→ **Source text**
** BEGIN **

# Looks like someone snatched up this RARE SK



## fordmike65 (Nov 18, 2016)

Looks like the lower rear fender bridge is broken off.


----------



## VintageSchwinn.com (Nov 18, 2016)

Ha, just noticed you mentioned the fender stay.  Def not attached


----------



## Connor (Nov 25, 2016)

It looks like they didn't end up selling it... 
-Connor

http://m.ebay.com/itm/Monark-Silver...3A9e005a451580a250551d8e6efff001d3%7Ciid%3A13


----------



## fordmike65 (Nov 25, 2016)

If you'll notice, I edited my first post and removed the link to the listing


----------



## Hawthornecrazy (Nov 27, 2016)

Sold tonight for $1875


----------



## bikiba (Nov 28, 2016)

** END **

→ **Aim**
Extend the forum thread about the rare SK listing by writing on from its final line.

→ **Source material**
** BEGIN **

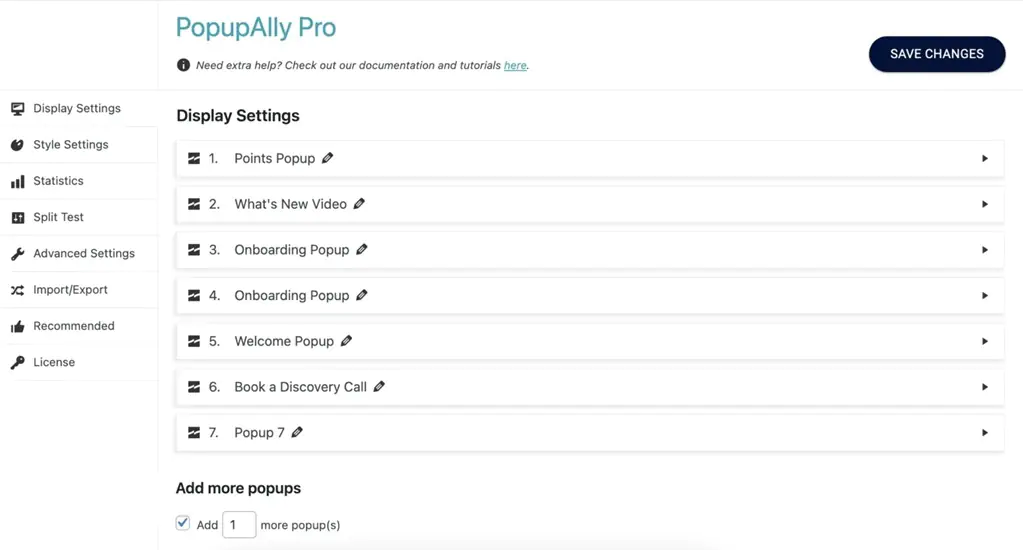Open the documentation "here" link
Image resolution: width=1023 pixels, height=550 pixels.
click(515, 66)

** END **

→ **Written response**
i was watching this one too... just too much mullah for me


----------



## scrubbinrims (Nov 28, 2016)

That's a pretty strong value for that bike regardless of it being rare...with that rear fender bridge being broke and badge washed out, replacement rear stays and you're not getting much else with that saddle, neck and bars and modern wheels too (I think).
Chris


----------



## catfish (Nov 28, 2016)

It is also missing the right forks.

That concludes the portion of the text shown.